Stored data:
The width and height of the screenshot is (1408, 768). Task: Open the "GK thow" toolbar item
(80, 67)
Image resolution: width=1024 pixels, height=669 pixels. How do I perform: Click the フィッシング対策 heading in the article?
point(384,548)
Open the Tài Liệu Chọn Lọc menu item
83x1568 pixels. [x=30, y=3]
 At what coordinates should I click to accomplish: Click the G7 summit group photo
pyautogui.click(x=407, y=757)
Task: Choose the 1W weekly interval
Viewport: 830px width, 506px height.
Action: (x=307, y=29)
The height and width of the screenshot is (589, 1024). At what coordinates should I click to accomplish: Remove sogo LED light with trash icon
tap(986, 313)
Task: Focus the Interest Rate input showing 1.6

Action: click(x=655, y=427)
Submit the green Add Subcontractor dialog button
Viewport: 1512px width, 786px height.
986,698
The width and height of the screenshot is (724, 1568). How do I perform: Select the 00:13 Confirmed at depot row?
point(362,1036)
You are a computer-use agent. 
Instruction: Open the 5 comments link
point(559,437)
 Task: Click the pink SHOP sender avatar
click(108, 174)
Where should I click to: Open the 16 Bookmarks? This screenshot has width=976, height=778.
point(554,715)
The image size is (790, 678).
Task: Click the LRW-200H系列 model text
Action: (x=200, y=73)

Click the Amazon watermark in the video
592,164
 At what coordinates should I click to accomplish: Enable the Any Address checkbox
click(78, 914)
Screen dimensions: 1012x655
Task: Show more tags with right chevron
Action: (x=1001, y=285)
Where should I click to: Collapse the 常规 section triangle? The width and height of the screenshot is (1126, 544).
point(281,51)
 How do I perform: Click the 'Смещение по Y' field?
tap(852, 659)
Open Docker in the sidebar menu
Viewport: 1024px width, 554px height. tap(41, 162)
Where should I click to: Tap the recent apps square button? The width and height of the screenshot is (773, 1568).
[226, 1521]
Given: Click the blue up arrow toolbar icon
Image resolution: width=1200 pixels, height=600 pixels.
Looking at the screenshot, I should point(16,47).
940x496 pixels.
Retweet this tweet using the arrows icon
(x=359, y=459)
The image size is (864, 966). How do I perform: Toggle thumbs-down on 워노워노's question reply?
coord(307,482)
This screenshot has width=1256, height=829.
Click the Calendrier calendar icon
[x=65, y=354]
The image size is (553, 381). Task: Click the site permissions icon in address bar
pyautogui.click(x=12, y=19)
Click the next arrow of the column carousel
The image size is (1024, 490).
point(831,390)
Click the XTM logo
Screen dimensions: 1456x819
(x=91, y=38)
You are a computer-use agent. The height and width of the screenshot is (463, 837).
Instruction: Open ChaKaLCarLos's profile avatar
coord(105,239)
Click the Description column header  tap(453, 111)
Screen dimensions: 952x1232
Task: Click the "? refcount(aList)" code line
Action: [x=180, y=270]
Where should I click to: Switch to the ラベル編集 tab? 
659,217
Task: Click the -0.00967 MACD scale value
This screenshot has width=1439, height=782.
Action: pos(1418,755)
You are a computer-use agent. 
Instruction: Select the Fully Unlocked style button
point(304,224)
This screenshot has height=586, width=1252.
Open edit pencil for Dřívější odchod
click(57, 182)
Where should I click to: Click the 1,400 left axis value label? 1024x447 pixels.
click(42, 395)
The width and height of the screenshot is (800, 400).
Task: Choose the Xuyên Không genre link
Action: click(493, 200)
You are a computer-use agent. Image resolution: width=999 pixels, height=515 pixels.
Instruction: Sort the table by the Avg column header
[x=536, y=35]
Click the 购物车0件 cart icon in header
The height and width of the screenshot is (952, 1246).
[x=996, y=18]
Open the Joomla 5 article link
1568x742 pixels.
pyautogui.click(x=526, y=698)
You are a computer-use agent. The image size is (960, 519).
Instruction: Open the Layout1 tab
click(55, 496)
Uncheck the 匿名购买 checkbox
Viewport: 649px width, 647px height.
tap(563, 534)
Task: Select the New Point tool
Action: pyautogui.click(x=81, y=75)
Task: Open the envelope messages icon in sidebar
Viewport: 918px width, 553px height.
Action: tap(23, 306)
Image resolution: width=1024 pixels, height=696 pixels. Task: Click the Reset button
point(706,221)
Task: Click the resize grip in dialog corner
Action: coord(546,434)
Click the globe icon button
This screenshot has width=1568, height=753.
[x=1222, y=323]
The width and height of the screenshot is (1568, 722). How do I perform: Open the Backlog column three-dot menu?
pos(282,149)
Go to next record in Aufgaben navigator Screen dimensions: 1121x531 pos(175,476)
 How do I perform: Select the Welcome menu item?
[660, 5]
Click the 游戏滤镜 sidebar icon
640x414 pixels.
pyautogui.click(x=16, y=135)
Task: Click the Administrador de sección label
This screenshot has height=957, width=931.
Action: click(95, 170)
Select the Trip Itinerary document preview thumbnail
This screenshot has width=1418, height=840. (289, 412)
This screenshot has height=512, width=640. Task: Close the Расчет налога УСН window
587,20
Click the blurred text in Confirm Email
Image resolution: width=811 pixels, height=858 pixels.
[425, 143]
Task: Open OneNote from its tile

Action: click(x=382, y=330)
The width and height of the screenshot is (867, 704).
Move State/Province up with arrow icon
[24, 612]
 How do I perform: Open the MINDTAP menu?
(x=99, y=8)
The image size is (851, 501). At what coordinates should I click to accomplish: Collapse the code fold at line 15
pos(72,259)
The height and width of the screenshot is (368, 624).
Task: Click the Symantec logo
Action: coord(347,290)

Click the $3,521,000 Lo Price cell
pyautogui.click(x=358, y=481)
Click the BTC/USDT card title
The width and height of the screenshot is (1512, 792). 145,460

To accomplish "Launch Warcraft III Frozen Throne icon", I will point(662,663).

• **YOUR INSTRUCTIONS**: Give back every line of the data exactly as it was written.

• **EXERCISE RESULT**:
The width and height of the screenshot is (1408, 768). Task: Open the "GK thow" toolbar item
(80, 67)
Image resolution: width=1024 pixels, height=669 pixels. How do I perform: Click the フィッシング対策 heading in the article?
point(384,548)
Open the Tài Liệu Chọn Lọc menu item
83x1568 pixels. [x=30, y=3]
 At what coordinates should I click to accomplish: Click the G7 summit group photo
pyautogui.click(x=407, y=757)
Task: Choose the 1W weekly interval
Viewport: 830px width, 506px height.
Action: (x=307, y=29)
The height and width of the screenshot is (589, 1024). At what coordinates should I click to accomplish: Remove sogo LED light with trash icon
tap(986, 313)
Task: Focus the Interest Rate input showing 1.6

Action: click(x=655, y=427)
Submit the green Add Subcontractor dialog button
Viewport: 1512px width, 786px height.
986,698
The width and height of the screenshot is (724, 1568). How do I perform: Select the 00:13 Confirmed at depot row?
point(362,1036)
You are a computer-use agent. 
Instruction: Open the 5 comments link
point(559,437)
 Task: Click the pink SHOP sender avatar
click(108, 174)
Where should I click to: Open the 16 Bookmarks? This screenshot has width=976, height=778.
point(554,715)
The image size is (790, 678).
Task: Click the LRW-200H系列 model text
Action: (x=200, y=73)

Click the Amazon watermark in the video
592,164
 At what coordinates should I click to accomplish: Enable the Any Address checkbox
click(78, 914)
Screen dimensions: 1012x655
Task: Show more tags with right chevron
Action: (x=1001, y=285)
Where should I click to: Collapse the 常规 section triangle? The width and height of the screenshot is (1126, 544).
point(281,51)
 How do I perform: Click the 'Смещение по Y' field?
tap(852, 659)
Open Docker in the sidebar menu
Viewport: 1024px width, 554px height. tap(41, 162)
Where should I click to: Tap the recent apps square button? The width and height of the screenshot is (773, 1568).
[226, 1521]
Given: Click the blue up arrow toolbar icon
Image resolution: width=1200 pixels, height=600 pixels.
Looking at the screenshot, I should point(16,47).
940x496 pixels.
Retweet this tweet using the arrows icon
(x=359, y=459)
The image size is (864, 966). How do I perform: Toggle thumbs-down on 워노워노's question reply?
coord(307,482)
This screenshot has width=1256, height=829.
Click the Calendrier calendar icon
[x=65, y=354]
The image size is (553, 381). Task: Click the site permissions icon in address bar
pyautogui.click(x=12, y=19)
Click the next arrow of the column carousel
The image size is (1024, 490).
point(831,390)
Click the XTM logo
Screen dimensions: 1456x819
(x=91, y=38)
You are a computer-use agent. The height and width of the screenshot is (463, 837).
Instruction: Open ChaKaLCarLos's profile avatar
coord(105,239)
Click the Description column header  tap(453, 111)
Screen dimensions: 952x1232
Task: Click the "? refcount(aList)" code line
Action: [x=180, y=270]
Where should I click to: Switch to the ラベル編集 tab? 
659,217
Task: Click the -0.00967 MACD scale value
This screenshot has width=1439, height=782.
Action: pos(1418,755)
You are a computer-use agent. 
Instruction: Select the Fully Unlocked style button
point(304,224)
This screenshot has height=586, width=1252.
Open edit pencil for Dřívější odchod
click(57, 182)
Where should I click to: Click the 1,400 left axis value label? 1024x447 pixels.
click(42, 395)
The width and height of the screenshot is (800, 400).
Task: Choose the Xuyên Không genre link
Action: click(493, 200)
You are a computer-use agent. Image resolution: width=999 pixels, height=515 pixels.
Instruction: Sort the table by the Avg column header
[x=536, y=35]
Click the 购物车0件 cart icon in header
The height and width of the screenshot is (952, 1246).
[x=996, y=18]
Open the Joomla 5 article link
1568x742 pixels.
pyautogui.click(x=526, y=698)
You are a computer-use agent. The image size is (960, 519).
Instruction: Open the Layout1 tab
click(55, 496)
Uncheck the 匿名购买 checkbox
Viewport: 649px width, 647px height.
tap(563, 534)
Task: Select the New Point tool
Action: pyautogui.click(x=81, y=75)
Task: Open the envelope messages icon in sidebar
Viewport: 918px width, 553px height.
Action: tap(23, 306)
Image resolution: width=1024 pixels, height=696 pixels. Task: Click the Reset button
point(706,221)
Task: Click the resize grip in dialog corner
Action: coord(546,434)
Click the globe icon button
This screenshot has width=1568, height=753.
[x=1222, y=323]
The width and height of the screenshot is (1568, 722). How do I perform: Open the Backlog column three-dot menu?
pos(282,149)
Go to next record in Aufgaben navigator Screen dimensions: 1121x531 pos(175,476)
 How do I perform: Select the Welcome menu item?
[660, 5]
Click the 游戏滤镜 sidebar icon
640x414 pixels.
pyautogui.click(x=16, y=135)
Task: Click the Administrador de sección label
This screenshot has height=957, width=931.
Action: click(95, 170)
Select the Trip Itinerary document preview thumbnail
This screenshot has width=1418, height=840. (289, 412)
This screenshot has height=512, width=640. Task: Close the Расчет налога УСН window
587,20
Click the blurred text in Confirm Email
Image resolution: width=811 pixels, height=858 pixels.
[425, 143]
Task: Open OneNote from its tile

Action: click(x=382, y=330)
The width and height of the screenshot is (867, 704).
Move State/Province up with arrow icon
[24, 612]
 How do I perform: Open the MINDTAP menu?
(x=99, y=8)
The image size is (851, 501). At what coordinates should I click to accomplish: Collapse the code fold at line 15
pos(72,259)
The height and width of the screenshot is (368, 624).
Task: Click the Symantec logo
Action: coord(347,290)

Click the $3,521,000 Lo Price cell
pyautogui.click(x=358, y=481)
Click the BTC/USDT card title
The width and height of the screenshot is (1512, 792). 145,460

To accomplish "Launch Warcraft III Frozen Throne icon", I will point(662,663).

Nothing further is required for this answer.